§ **Brief**
From the line below that contains "Select the KakaoTalk" to the line that contains "Viewport: 1440px width, 900px height.", repeat every line exactly, both ends included, and nothing else.

§ **Records for this exercise**
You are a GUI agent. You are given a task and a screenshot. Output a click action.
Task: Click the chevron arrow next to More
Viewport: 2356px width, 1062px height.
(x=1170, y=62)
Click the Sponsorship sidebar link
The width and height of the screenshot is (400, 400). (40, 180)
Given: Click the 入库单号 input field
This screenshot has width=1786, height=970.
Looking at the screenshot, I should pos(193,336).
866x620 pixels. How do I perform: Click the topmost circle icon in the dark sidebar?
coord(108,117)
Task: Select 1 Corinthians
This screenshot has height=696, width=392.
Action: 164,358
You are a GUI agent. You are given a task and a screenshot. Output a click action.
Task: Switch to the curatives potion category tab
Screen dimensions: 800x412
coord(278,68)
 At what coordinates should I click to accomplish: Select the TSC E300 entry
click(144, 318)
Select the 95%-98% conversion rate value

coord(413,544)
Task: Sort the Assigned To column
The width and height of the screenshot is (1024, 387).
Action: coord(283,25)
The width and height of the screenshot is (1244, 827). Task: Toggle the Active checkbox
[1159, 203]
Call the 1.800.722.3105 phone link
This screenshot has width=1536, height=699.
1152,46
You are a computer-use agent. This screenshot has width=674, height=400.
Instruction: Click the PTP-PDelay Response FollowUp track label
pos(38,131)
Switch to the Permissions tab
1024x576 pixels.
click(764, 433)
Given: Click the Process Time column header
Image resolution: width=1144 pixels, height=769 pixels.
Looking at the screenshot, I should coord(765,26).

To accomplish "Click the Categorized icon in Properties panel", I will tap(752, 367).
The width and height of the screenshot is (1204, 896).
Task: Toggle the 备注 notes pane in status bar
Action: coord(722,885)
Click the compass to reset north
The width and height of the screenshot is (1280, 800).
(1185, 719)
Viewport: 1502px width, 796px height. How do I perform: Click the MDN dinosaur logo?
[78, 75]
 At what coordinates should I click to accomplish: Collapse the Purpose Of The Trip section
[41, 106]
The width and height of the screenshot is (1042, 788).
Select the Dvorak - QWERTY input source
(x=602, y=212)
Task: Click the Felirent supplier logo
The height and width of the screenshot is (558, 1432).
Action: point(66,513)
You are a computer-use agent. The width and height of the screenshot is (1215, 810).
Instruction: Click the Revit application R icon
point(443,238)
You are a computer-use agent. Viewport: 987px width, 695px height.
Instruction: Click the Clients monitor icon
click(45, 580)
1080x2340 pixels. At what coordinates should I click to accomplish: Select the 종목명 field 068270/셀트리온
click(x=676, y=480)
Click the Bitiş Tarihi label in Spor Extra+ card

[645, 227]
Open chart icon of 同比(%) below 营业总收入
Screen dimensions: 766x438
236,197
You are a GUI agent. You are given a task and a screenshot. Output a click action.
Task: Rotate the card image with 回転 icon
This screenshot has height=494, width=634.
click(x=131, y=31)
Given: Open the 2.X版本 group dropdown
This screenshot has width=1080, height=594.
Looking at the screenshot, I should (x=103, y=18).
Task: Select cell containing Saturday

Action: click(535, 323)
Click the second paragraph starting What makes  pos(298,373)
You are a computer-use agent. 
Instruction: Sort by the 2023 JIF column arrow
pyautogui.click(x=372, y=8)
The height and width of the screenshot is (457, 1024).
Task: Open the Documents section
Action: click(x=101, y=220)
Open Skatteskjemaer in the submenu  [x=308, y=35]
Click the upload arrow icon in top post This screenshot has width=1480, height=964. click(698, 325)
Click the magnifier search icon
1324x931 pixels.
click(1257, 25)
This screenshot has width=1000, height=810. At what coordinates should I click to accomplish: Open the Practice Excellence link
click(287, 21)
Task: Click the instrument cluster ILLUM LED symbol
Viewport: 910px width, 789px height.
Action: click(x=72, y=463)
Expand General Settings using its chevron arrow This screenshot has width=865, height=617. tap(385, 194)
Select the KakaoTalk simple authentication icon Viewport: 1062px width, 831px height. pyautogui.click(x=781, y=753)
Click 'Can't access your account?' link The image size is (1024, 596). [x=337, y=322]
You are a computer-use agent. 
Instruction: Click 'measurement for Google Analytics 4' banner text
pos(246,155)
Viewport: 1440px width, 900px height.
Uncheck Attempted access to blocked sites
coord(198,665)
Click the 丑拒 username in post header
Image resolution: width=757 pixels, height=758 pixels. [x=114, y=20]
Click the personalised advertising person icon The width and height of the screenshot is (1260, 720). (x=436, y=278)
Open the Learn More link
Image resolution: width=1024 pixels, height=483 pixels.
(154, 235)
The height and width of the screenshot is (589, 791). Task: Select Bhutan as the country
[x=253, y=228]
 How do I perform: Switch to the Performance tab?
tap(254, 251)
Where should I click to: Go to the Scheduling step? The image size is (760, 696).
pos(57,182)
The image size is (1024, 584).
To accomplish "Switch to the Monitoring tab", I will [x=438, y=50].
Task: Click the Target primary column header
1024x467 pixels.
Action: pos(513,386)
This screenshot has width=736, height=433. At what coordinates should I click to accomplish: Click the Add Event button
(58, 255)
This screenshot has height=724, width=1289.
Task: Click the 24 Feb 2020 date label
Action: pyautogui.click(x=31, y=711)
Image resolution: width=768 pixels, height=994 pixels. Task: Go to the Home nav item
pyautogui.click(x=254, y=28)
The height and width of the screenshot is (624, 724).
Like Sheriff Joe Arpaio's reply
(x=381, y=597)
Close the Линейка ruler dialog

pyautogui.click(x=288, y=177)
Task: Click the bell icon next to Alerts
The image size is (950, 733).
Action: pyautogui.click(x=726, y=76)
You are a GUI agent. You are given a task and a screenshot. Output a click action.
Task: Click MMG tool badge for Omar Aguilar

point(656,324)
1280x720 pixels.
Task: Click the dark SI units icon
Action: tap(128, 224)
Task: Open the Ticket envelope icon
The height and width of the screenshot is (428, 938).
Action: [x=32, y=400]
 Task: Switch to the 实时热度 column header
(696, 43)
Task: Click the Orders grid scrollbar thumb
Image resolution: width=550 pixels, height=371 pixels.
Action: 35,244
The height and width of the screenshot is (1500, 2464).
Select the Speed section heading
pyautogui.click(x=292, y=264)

§ **Response to this task**
Select the KakaoTalk simple authentication icon Viewport: 1062px width, 831px height. pyautogui.click(x=781, y=753)
Click 'Can't access your account?' link The image size is (1024, 596). [x=337, y=322]
You are a computer-use agent. 
Instruction: Click 'measurement for Google Analytics 4' banner text
pos(246,155)
Viewport: 1440px width, 900px height.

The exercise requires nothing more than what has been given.